Task = An exact transcription of the records is required, minus any images.

(Source data)
================================

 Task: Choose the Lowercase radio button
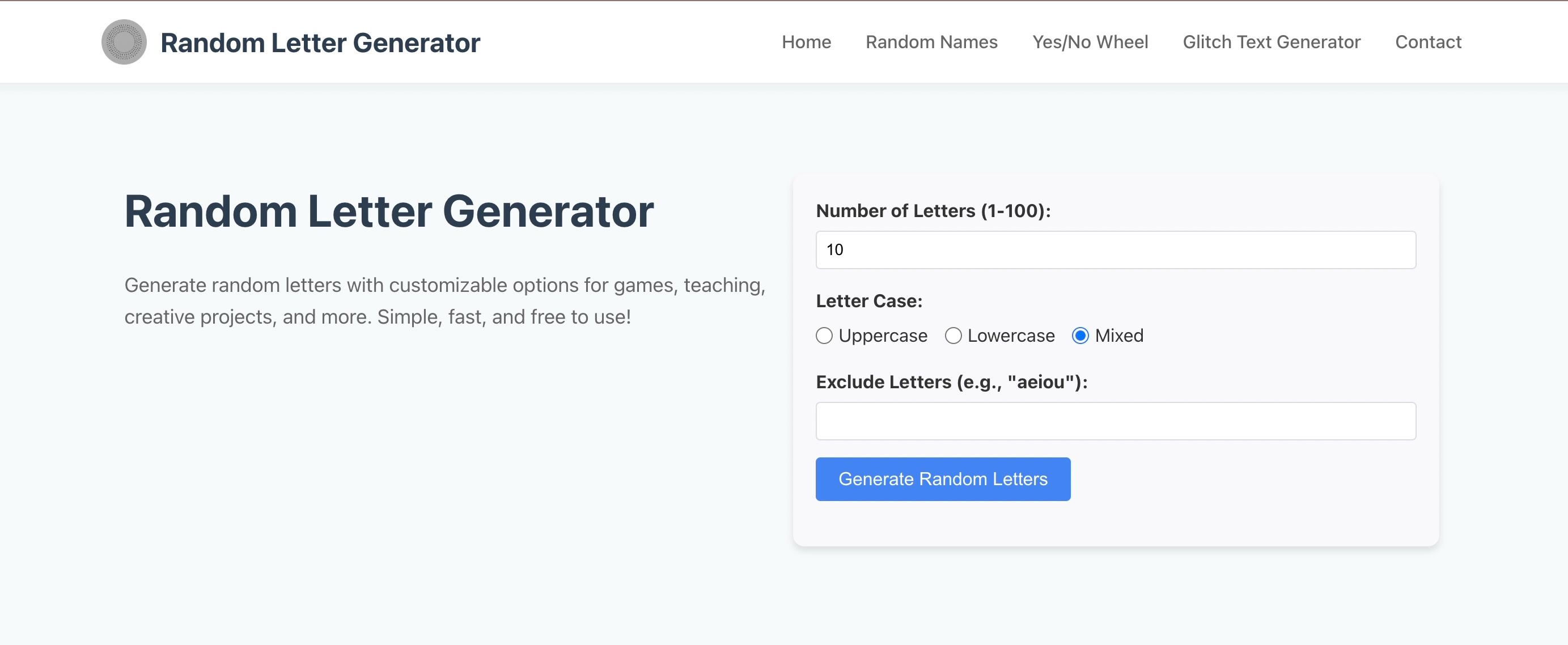click(x=952, y=336)
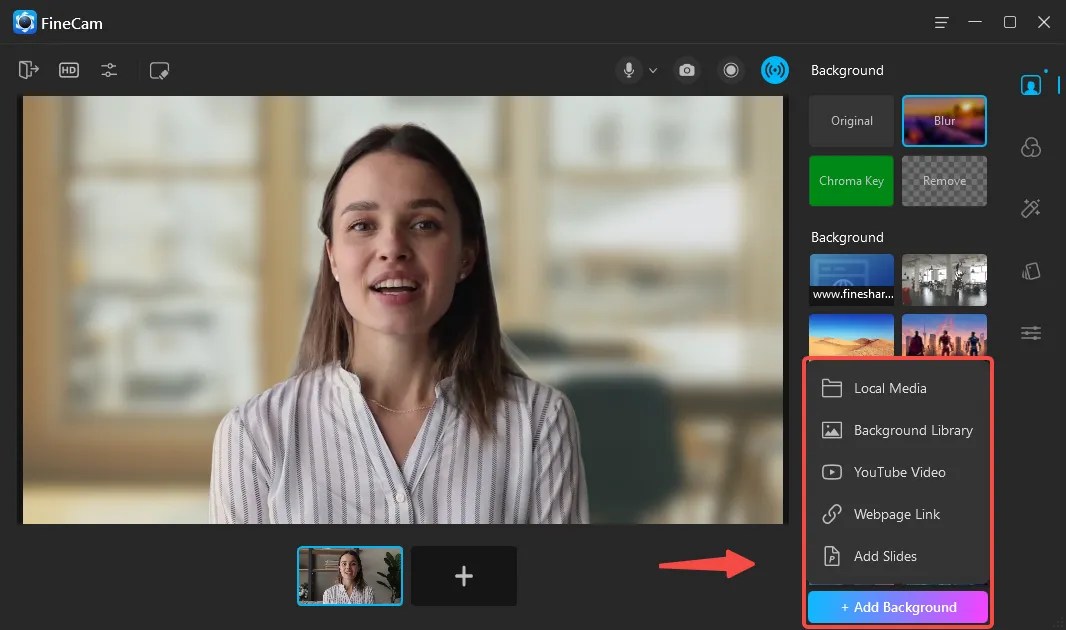The width and height of the screenshot is (1066, 630).
Task: Click Add Background button
Action: pos(897,607)
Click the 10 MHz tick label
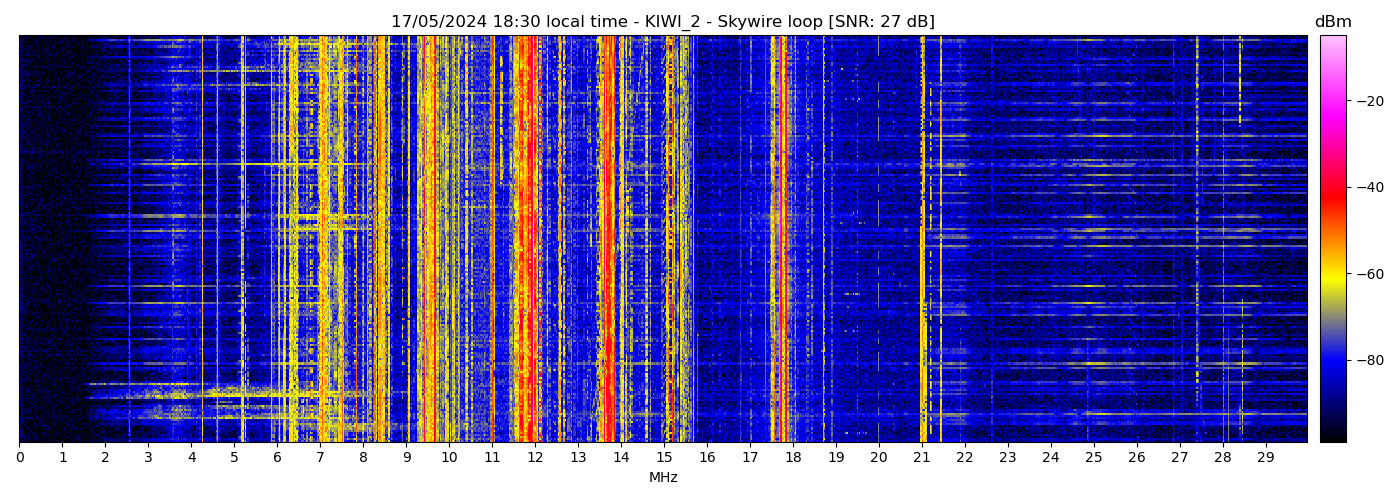Screen dimensions: 1400x500 point(449,457)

================================

Written response =
 Task: Choose the Lowercase radio button
click(x=952, y=336)
The width and height of the screenshot is (1066, 630).
Task: Click Add Background button
Action: pos(897,607)
Click the 10 MHz tick label
Screen dimensions: 1400x500 point(449,457)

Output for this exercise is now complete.